Oliver Dowden today announced that gyms in England will be allowed to reopen from July 25

Mr Dowden’s announcement came after Nicola Sturgeon announced a wave of changes for Scotland as she further eased lockdown north of the border. 

The changes mean that hairdressers, indoor pubs and restaurants, museums, and galleries can all reopen on July 15.   

Places of worship will be able to reopen for communal prayer and congregational services on the same day but there will be restrictions on numbers, singing and chanting.      

The Government has been facing increasing pressure from MPs and the fitness industry to announce the return of the nation’s gyms. 

He had earlier today told the House of Commons that he intended to make an announcement ‘imminently’ on the issue.

Mr Dowden had said that gyms had ‘engaged very constructively’ with the Government to ‘overcome some of the hurdles’ to them welcoming back customers.

He had said: ‘I hope to be able to make an announcement imminently in relation to that.

‘As I’ve said previously, the aim has always been to get gyms back by mid-July.’

Commons Leader Jacob Rees-Mogg had also said the aim was for the reopening of beauty salons to follow ‘as soon as possible’.
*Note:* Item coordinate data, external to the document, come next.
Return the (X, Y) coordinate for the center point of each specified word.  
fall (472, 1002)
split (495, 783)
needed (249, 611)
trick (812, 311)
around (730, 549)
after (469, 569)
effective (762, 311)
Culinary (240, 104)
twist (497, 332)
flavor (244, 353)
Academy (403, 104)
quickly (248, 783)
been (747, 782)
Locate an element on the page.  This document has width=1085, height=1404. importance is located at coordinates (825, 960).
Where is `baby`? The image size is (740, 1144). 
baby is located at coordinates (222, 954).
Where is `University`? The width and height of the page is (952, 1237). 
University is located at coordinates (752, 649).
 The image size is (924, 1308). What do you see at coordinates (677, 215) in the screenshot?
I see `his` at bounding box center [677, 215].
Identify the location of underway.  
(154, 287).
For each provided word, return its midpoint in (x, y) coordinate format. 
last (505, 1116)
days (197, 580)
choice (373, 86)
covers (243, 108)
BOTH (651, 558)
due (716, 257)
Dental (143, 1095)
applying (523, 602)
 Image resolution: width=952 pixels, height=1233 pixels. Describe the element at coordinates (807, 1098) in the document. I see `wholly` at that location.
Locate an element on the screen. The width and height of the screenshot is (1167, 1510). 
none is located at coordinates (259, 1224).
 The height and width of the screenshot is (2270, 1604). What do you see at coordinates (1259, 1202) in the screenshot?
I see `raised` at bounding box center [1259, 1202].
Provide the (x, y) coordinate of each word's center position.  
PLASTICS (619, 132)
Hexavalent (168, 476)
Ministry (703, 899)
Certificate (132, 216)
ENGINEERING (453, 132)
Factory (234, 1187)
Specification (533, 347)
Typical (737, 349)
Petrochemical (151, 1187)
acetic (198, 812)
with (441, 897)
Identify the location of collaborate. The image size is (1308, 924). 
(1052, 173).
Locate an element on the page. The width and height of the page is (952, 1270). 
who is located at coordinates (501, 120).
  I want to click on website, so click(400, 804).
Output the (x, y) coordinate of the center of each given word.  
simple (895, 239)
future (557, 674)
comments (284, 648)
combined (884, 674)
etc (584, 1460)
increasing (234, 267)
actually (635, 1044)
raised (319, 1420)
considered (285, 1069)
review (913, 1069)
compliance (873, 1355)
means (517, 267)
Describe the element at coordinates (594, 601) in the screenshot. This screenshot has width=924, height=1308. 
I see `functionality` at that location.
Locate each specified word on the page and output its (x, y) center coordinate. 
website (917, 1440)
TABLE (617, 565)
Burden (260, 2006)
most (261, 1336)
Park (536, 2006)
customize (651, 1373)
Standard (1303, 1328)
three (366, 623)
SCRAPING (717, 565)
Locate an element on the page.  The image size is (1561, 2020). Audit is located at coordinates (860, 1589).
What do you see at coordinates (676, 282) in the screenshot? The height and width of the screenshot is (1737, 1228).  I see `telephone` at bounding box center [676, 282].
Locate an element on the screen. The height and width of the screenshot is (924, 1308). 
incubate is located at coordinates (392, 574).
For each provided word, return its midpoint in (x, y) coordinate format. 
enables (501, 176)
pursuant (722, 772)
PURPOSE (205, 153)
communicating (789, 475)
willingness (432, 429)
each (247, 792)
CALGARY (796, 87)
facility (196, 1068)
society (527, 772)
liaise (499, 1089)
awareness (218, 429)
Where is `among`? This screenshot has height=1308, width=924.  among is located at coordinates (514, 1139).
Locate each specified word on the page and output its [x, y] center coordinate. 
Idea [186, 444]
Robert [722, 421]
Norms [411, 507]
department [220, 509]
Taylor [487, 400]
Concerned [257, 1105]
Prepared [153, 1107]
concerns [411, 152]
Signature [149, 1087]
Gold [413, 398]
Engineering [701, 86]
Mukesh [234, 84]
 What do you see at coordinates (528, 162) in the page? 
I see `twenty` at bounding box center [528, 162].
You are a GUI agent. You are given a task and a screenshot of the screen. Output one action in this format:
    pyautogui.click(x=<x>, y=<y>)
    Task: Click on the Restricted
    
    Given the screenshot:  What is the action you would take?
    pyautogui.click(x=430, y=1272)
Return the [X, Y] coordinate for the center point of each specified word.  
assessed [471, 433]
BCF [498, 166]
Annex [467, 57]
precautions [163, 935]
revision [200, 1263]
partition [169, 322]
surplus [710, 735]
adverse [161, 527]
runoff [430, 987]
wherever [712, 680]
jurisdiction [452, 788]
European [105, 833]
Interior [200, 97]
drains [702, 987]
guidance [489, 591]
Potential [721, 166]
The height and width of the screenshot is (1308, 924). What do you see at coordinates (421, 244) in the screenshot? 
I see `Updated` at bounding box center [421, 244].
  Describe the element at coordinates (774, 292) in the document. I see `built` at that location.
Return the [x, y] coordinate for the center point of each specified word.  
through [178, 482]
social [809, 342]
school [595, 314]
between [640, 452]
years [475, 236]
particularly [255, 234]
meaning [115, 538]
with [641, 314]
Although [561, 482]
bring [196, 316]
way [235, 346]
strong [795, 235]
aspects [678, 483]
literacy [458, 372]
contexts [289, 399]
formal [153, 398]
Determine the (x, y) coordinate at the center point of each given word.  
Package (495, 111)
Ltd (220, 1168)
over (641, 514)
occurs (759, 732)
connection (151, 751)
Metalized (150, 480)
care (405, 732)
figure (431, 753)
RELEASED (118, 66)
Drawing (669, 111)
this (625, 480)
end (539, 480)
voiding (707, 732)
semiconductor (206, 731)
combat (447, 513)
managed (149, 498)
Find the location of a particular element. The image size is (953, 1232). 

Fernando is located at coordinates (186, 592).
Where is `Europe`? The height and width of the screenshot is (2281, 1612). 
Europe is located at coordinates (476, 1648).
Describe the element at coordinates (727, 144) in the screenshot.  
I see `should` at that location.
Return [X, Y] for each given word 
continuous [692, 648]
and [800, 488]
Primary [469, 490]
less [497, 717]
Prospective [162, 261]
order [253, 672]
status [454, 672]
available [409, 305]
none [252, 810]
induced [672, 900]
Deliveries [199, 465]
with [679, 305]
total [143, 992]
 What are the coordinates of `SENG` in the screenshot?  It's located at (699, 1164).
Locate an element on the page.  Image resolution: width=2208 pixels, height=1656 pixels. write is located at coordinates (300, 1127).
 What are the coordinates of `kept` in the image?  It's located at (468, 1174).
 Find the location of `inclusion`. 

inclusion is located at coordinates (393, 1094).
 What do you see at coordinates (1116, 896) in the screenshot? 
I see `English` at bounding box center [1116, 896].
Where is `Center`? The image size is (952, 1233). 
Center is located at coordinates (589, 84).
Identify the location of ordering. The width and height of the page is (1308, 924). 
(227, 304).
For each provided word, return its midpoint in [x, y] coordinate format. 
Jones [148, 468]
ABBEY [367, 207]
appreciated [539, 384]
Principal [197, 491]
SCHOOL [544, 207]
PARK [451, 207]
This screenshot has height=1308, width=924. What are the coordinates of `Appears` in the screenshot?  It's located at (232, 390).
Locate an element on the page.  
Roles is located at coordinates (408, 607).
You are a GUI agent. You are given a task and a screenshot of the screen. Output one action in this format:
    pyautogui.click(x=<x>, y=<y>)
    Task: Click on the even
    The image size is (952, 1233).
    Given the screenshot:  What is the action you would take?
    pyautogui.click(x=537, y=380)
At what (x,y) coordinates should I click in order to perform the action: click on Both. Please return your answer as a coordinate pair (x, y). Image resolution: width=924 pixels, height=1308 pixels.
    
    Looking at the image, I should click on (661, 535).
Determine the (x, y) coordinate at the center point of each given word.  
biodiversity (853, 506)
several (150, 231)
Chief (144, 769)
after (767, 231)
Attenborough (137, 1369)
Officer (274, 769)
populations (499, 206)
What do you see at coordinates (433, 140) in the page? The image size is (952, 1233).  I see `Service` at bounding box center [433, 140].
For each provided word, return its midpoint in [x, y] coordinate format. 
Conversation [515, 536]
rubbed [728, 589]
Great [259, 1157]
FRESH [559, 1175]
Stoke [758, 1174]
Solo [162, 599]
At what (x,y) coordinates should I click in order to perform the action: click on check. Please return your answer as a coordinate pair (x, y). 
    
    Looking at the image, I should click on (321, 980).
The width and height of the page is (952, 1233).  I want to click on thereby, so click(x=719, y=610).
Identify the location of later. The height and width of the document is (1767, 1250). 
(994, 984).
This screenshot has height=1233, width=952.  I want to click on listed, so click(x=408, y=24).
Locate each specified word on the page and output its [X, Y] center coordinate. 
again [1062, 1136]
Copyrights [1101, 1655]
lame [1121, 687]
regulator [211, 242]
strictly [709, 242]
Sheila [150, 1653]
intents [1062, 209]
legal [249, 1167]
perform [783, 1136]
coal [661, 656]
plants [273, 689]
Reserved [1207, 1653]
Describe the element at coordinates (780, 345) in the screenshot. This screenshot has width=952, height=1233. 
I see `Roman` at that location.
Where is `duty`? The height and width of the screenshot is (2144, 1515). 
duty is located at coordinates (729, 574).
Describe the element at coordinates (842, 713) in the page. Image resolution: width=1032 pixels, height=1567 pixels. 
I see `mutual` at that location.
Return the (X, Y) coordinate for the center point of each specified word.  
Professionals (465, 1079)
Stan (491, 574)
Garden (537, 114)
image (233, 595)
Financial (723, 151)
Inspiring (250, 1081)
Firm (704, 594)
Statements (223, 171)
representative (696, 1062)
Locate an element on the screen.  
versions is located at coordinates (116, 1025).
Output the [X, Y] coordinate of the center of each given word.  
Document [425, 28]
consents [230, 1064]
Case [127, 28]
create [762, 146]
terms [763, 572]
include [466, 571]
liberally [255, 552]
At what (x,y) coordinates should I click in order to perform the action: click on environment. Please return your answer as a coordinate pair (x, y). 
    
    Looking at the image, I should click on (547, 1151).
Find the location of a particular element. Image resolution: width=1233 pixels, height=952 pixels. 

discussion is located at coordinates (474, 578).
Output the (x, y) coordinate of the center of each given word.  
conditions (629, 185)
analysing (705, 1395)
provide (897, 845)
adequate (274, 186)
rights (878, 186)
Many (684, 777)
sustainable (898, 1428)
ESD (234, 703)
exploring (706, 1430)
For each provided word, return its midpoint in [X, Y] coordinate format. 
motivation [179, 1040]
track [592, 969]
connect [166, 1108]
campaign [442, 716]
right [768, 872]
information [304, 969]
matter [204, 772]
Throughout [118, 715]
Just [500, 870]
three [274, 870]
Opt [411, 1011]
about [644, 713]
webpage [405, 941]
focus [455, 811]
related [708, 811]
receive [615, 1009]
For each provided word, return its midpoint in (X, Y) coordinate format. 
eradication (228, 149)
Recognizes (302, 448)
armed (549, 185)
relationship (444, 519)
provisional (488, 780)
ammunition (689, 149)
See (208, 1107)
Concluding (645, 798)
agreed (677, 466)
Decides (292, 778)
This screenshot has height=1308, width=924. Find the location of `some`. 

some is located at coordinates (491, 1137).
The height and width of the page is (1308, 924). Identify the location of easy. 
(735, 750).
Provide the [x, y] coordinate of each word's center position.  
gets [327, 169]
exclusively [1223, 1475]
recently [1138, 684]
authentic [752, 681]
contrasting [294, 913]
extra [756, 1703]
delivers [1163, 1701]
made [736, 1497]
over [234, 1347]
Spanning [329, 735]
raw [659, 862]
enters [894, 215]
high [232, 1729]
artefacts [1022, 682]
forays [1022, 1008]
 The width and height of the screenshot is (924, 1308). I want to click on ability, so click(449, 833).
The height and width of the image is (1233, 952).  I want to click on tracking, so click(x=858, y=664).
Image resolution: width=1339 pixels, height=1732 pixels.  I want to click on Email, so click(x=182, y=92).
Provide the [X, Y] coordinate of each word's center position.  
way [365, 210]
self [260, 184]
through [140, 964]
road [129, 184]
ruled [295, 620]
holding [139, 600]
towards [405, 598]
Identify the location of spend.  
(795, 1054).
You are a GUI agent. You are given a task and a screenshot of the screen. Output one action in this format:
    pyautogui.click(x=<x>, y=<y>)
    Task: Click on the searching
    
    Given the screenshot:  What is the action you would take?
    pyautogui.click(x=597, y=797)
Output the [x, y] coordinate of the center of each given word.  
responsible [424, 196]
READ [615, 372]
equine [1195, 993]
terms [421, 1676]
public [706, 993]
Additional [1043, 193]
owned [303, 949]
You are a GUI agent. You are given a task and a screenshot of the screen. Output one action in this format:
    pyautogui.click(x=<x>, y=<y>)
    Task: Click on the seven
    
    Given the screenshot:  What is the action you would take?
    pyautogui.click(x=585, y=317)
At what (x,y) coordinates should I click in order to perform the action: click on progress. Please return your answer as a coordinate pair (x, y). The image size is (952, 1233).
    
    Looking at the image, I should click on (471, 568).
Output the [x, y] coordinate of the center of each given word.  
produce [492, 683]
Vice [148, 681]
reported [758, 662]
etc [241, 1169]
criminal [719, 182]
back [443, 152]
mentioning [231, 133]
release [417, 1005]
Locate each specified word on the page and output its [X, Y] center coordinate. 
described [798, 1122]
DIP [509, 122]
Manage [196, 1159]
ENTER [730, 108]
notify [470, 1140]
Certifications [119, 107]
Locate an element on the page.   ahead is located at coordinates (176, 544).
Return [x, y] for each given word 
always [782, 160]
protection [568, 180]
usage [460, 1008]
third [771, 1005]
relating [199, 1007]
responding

Responding to a request from Tory Martin Vickers (Cleethorpes) for more information about when beauty salons can resume work, Mr Rees-Mogg said: ‘Our hope is to reopen gyms and leisure facilities in mid-July.

‘Other close-contact services, tattoo and nail parlours, will follow as soon as possible.

‘The Government has been clear that it wants to reopen the economy carefully and gradually and this is why some businesses which involve less sustained contact between people have opened before others.’

Mr Rees-Mogg said he was not a ‘native gym-goer personally’, telling Tory MP Caroline Ansell: ‘I did have to go occasionally in my childhood and never quite recovered from the experience, but many people up and down the country will be very keen to get back to sports centres, gymnasiums, and swimming pools to get themselves into peak physical performance.

‘And they can then compensate by eating out to get back the calories that they’ve just worn off when they have been in the gymnasium.’